If a shareholder wishes to present a proposal at the Company’s 2026 annual meeting or to nominate one or more Directors and the proposal is not intended to be included in the Company’s proxy statement relating to that meeting, the shareholder must give advance written notice to the Company by January 1, 2026, as required by SEC Rule 14a-4(c)(1).
Any shareholder filing a written notice of nomination for Director must describe various matters regarding the nominee and the shareholder, including such information as name, address, occupation and shares held. Any shareholder filing a notice to bring other business before a shareholder meeting must include in such notice, among other things, a brief description of the proposed business and the reasons for the business, and other specified matters. Copies of those requirements will be forwarded to any shareholder upon written request.
SOLICITATION OF PROXIES
The proxy accompanying this Proxy Statement is solicited by the Board of Directors of the Company. All of the costs of solicitation of proxies will be paid by the Company. We may also reimburse brokerage firms and other custodians, nominees and fiduciaries for reasonable out-of-pocket expenses incurred by them in sending proxy materials to the beneficial owners of the Company’s shares of common stock. In addition to solicitations by mail, the Company’s directors, officers and employees, including those of the Bank, may solicit proxies personally, by telephone or otherwise, but will not receive any additional compensation for their services.
OTHER MATTERS
Management does not know of any matters to be presented at the meeting other than those set forth above. However, if other matters come before the meeting, it is the intention of the persons named in the accompanying proxy to vote the shares represented by the proxy in accordance with the recommendations of management on such matters, and discretionary authority to do so is included in the proxy.
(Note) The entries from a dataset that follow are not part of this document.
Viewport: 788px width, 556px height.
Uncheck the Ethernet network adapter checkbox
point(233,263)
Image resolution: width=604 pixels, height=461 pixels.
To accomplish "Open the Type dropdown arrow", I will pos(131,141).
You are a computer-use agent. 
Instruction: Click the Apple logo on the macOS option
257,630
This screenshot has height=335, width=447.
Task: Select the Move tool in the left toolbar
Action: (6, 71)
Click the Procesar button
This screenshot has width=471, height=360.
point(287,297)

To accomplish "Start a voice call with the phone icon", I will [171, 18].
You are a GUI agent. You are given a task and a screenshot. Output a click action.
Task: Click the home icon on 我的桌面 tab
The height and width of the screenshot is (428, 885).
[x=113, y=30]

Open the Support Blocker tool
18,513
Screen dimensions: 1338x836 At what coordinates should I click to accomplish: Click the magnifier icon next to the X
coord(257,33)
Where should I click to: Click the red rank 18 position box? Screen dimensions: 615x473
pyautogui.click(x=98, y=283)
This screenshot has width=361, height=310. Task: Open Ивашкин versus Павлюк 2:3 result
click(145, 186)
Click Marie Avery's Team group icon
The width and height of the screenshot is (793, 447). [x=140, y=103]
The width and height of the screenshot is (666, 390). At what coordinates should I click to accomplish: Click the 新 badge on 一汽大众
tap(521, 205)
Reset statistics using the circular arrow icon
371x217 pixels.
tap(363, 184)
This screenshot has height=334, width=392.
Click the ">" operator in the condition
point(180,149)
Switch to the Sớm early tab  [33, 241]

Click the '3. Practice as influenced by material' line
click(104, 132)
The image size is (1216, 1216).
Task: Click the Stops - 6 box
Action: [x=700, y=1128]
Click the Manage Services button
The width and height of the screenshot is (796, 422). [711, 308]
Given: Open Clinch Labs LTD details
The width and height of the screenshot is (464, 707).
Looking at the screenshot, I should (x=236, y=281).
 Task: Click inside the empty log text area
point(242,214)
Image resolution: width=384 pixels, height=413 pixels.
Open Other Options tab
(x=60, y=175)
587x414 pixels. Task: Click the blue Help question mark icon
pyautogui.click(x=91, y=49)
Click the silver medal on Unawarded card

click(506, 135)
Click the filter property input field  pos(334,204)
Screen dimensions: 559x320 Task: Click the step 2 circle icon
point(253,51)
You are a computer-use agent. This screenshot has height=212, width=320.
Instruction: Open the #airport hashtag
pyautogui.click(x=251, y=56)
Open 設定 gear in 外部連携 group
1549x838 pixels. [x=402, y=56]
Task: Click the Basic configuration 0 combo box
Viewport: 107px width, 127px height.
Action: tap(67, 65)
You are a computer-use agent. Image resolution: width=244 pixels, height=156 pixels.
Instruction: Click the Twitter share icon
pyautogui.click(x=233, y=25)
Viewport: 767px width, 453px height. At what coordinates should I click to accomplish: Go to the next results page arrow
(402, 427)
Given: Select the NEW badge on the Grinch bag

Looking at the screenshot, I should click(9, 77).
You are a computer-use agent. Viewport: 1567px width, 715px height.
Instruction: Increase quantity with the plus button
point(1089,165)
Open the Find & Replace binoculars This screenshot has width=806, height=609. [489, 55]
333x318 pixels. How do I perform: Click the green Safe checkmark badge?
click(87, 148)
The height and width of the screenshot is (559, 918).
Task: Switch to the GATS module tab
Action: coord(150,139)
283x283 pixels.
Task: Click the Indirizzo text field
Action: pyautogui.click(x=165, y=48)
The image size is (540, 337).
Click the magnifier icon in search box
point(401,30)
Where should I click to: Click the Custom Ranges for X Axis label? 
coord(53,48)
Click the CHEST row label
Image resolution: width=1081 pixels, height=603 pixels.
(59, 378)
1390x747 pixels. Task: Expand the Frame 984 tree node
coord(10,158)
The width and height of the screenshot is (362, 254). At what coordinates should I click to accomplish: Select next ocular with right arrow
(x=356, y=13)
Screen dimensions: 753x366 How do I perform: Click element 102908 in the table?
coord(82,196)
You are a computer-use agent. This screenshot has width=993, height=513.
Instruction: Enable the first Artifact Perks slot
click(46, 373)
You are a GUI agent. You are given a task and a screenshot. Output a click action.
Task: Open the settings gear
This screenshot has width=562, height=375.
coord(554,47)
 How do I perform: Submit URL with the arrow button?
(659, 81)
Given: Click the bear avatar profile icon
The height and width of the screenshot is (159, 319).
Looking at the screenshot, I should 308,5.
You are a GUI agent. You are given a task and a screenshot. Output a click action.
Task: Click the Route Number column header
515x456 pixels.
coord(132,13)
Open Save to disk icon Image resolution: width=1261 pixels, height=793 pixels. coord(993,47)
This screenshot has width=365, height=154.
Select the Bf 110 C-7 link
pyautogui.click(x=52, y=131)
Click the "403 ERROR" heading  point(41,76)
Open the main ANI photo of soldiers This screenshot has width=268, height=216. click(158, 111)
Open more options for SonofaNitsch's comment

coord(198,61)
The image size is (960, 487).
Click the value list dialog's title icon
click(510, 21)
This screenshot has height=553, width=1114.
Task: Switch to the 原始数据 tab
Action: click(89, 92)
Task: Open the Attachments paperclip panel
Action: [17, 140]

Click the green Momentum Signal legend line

HOW TO OBTAIN EXHIBITS TO FORM 10-K AND OTHER INFORMATION
A copy of the Company’s annual report on Form 10-K for the fiscal year ended December 31, 2024 is included with this proxy statement. We will mail without charge copies of any particular exhibit to the Company’s Form 10-K upon written request. Requests should be sent to OptimumBank Holdings, Inc., Attn: Seth Denison, 2929 East Commercial Boulevard, Suite 303, Fort Lauderdale, FL 33308. Our proxy statement, annual reports on Form 10-K, quarterly reports on Form 10-Q, and current reports on Form 8-K, as well as any amendment to those reports, are also available free of charge through the SEC’s website, www.sec.gov.